Commonwealth v. Poplawski, R., Aplt.

Chief Justice SAYLOR,

concurring.

I join Parts I and II of the majority opinion and concur in the result relative to the balance.

With regard to the treatment in Part III of Appellant’s claim of trial court error related to the admission of his statements containing racial epithets, I have difficulty with the majority’s abbreviated disposition of the claim based on harmlessness, particularly as it relates to the penalty phase of trial. See Majority Opinion, at 550-51, 130 A.3d at 716-17. In this regard, the epithets certainly bolstered the prosecutor’s inciting remarks during the penalty phase denominating Appellant as within a class of “haters and bigots and racists[.]” Id. at 569-70, 130 A.3d at 728 (quoting N.T., June 28, 2011, at 328). Since a broader assessment of the impact of the overall evidence along these lines will likely be required on post-conviction review, I would refrain at this juncture from wider *584pronouncements, pertaining to the penalty phase, as to harmlessness.

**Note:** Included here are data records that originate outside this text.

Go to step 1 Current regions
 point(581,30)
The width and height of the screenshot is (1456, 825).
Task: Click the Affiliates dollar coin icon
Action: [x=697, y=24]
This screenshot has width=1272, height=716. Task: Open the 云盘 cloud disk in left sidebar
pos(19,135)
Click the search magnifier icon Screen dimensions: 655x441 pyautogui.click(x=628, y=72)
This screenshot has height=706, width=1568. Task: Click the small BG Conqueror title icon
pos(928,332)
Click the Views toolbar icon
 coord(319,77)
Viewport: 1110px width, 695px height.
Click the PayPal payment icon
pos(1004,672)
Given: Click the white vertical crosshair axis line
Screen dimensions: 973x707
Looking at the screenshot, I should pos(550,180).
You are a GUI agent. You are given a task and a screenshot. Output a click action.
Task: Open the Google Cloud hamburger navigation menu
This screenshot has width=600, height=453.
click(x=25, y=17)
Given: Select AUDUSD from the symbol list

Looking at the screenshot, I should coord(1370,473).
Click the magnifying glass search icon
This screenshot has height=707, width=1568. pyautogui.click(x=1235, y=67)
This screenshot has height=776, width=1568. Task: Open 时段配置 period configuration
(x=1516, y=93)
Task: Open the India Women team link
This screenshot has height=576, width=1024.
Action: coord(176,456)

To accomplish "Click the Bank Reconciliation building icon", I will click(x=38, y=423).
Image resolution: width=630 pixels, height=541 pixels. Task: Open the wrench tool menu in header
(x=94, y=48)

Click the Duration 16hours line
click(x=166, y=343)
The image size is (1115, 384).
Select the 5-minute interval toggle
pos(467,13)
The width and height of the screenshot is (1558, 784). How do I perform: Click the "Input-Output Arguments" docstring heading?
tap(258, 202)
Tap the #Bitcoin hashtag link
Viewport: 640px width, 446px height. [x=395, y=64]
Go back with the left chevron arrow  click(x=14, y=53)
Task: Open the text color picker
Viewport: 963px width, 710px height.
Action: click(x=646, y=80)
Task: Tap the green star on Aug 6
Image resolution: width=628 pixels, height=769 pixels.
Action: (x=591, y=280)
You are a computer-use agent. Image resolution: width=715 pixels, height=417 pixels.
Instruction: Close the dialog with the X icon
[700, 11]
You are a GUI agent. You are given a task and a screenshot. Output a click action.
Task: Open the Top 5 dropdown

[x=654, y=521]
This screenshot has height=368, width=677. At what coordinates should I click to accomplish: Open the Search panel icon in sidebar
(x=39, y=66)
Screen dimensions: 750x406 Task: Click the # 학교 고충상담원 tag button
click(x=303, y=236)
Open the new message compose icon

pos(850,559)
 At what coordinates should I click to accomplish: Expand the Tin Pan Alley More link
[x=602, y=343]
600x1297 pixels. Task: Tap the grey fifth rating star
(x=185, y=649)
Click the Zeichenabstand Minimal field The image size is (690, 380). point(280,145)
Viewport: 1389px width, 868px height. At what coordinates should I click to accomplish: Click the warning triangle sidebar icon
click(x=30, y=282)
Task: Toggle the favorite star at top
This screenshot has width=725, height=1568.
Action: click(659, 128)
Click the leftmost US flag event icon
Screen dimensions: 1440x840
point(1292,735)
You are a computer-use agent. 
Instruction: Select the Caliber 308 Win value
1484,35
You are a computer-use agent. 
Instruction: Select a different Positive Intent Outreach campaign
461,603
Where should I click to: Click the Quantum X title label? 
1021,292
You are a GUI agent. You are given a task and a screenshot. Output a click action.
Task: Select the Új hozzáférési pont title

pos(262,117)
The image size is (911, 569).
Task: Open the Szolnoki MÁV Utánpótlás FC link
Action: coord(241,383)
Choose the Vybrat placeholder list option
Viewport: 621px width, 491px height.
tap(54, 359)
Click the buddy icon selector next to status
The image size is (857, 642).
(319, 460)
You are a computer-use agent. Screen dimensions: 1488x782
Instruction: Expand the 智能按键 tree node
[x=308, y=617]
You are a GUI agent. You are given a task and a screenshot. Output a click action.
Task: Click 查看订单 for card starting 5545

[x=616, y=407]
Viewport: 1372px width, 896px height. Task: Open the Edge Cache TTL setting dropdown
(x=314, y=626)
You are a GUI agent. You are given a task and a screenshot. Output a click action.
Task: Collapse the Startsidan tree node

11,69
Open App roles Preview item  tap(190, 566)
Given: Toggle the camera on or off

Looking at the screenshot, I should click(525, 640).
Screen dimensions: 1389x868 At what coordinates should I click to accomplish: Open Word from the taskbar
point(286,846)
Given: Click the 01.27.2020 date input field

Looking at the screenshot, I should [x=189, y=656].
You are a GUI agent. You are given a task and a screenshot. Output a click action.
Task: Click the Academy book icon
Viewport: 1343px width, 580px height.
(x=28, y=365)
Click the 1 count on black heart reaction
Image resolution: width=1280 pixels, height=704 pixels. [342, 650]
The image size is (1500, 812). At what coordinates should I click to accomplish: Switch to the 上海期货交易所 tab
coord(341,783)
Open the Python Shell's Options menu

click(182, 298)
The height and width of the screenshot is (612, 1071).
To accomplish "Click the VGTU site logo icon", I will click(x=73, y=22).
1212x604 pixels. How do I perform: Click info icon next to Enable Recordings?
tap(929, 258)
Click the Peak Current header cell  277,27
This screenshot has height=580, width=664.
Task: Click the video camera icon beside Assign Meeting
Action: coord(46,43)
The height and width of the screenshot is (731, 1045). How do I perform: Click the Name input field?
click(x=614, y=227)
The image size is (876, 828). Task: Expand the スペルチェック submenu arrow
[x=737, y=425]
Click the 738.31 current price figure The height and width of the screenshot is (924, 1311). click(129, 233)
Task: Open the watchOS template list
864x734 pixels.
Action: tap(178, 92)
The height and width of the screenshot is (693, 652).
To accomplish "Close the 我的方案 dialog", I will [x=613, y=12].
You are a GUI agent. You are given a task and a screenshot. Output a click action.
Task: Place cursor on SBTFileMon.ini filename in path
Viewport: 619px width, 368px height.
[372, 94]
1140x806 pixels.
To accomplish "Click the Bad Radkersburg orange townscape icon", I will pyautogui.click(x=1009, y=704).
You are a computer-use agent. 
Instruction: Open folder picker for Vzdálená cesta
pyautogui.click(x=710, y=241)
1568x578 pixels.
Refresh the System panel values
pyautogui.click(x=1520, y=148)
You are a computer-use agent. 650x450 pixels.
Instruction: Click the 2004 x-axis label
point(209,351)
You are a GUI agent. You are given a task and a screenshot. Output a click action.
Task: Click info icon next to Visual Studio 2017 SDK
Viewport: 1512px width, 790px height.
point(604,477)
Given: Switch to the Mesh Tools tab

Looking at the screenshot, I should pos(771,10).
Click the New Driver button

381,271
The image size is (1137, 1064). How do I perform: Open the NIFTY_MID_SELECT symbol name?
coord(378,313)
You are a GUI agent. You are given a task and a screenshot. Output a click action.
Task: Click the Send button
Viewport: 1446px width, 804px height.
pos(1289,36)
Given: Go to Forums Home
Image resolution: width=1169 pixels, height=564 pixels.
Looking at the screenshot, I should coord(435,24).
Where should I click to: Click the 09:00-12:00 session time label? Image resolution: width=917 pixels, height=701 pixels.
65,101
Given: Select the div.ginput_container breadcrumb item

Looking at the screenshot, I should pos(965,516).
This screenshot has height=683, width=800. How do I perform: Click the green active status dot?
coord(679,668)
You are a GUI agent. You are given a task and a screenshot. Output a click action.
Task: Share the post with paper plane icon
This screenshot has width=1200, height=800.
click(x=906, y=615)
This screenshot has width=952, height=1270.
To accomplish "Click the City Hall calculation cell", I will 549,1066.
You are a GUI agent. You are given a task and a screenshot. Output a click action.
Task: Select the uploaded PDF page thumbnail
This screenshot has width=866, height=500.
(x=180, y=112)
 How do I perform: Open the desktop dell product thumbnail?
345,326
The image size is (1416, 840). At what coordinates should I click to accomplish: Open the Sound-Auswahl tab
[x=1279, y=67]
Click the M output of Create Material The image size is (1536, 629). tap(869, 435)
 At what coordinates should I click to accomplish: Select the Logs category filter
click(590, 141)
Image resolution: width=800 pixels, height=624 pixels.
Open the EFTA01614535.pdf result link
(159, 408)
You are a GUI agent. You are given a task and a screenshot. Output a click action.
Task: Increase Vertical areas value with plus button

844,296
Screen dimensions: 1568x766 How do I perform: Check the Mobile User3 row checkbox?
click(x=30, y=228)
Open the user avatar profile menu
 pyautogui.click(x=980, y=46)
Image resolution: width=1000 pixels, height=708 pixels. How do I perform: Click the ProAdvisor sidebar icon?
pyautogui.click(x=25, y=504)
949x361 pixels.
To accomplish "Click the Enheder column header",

Concerning Part V’s treatment of the admission of evidence that Appellant visited a controversial website, I would not deem Appellant’s challenge to have been waived as does the majority. See id. at 569, 130 A.3d at 728. The material aspect of the salient objection, it would seem to me, is invocation of the requirement of Rule of Evidence 403 that evidence should be excluded where its probative value is outweighed by the danger of unfair prejudice. See Pa.R.E. 403. While certainly inartful, Appellant’s trial counsel appears to have been attempting to advance just such an argument, when she was interrupted by the trial judge’s ruling. See N.T., June 23, 2011, at 871-72 (“[Bjeeause he’s on the Penguin website, that doesn’t make him a hockey player. Because he was on StormFront—”). As I would treat this claim as preserved, at least as pertaining to the guilt phase of trial, I would simply deem the evidence harmless in such regard.

As to the potential spillover effect into the penalty phase, however, I believe that this matter is best left for post-conviction review. In this regard, I note that penalty counsel did not object when the Commonwealth moved for incorporation of the guilt-phase evidence into the penalty phase, although the very limited purpose for which some of that evidence had been admitted was unrelated to penalty. Moreover, penalty counsel also failed to object to the prosecutor’s specific allusions to the evidence, which clearly transcended the basis for its admission at the guilt phase. See N.T., June 28, 2011, at 328 (“Nazism, StormFront, haters, ladies and gentlemen ... [;] what he learned on those websites, chatting with those people, those like-minded haters and bigots and racists, we’ll never know.”). From my point of view, in the absence of critical objections to a pattern of conduct on the part of the prosecutor—encompassing statements deemed by the majority to be “highly irregular and improper,” Majority Opinion, at 575 n. 17, 130 A.3d at 731 n. 17, and by the trial judge to be “way over the line” and “just pandering to the emotions of the jury,” N.T., June 27, 2011, at 95-96—I believe *585that a probing judicial assessment is properly reserved to post-conviction.

Regarding the issue of future dangerousness (Part VI), the Court recently related that “a prosecutor is permitted to discuss a defendant’s future dangerousness during rebuttal, after a defendant places his future conduct at issue.” Commonwealth v. Eichinger, 631 Pa. 138, 162, 108 A.3d 821, 835 (2014) (emphasis added). The majority appears to appropriately determine that mitigation evidence centered on a defendant’s positive influence on peers as recently as high school, (see Majority Opinion, at 580-82, 130 A.3d at 734-36), is not of a type placing future conduct in issue, but it proceeds nevertheless to deny relief based on harmless error. See id. at 578-79, 130 A.3d at 733-34. Again, viewing this claim in isolation, I do not regard the difficulty with the prosecutor’s remarks implicating future dangerousness as sufficient, in and of itself, to warrant a new penalty hearing, but I would reserve an assessment of the aggregation of the prosecutorial overreaching for the post-conviction stage, where the broader range of it may be appropriately considered.

Finally, I am concerned with the apparent abuse of the latitude afforded to the prosecution to introduce victim-impact evidence, see Majority Opinion, at 580-81, 130 A.3d at 734-35 and I would suggest that this case may present an apt vehicle, on post-conviction review, for imposing some rational limits as a supervisory matter.